[DCP] Add DefaultStager example to distributed async checkpoint recipe

Open niyunsheng opened this issue 3 weeks ago • 7 comments

Fixes #3710

Description

This PR updates the distributed_async_checkpoint_recipe to include the DefaultStager functionality introduced in PyTorch 2.9.

Motivation: In large-scale training, even with standard async_save, the initial memory copy (Staging phase, GPU -> CPU) occurs on the main thread. This blocks the training loop.
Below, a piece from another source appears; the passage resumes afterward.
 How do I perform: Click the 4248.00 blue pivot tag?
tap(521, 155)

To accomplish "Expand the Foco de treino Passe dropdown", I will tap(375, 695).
This PR introduces DefaultStager, which offloads this copy to a background thread, enabling full computation-communication overlap.

Key Changes:

New Section: Added "Fully Asynchronous Staging with DefaultStager" to the recipe.
Version Note: Added .. versionadded:: 2.9 to indicate version requirements.
Advanced Example: Provided a code example demonstrating how to overlap the D2H copy with the entire Forward and Backward pass:
- Check staging_completion after backward but before optimizer.step() to ensure data consistency while maximizing parallel execution.
- Check upload_completion before the next save to manage memory backpressure.
Authors: Added myself to the author list.

Checklist

[x] The issue that is being fixed is referred in the description (see above "Fixes #ISSUE_NUMBER")
[x] Only one issue is addressed in this pull request
[x] Labels from the issue that this PR is fixing are added to this pull request
[x] No unnecessary issues are included into this pull request.

cc @LucasLLC @MeetVadakkanchery @mhorowitz @pradeepfn @ekr0 @haochengsong @Saiteja64

Dec 29 '25 13:12 niyunsheng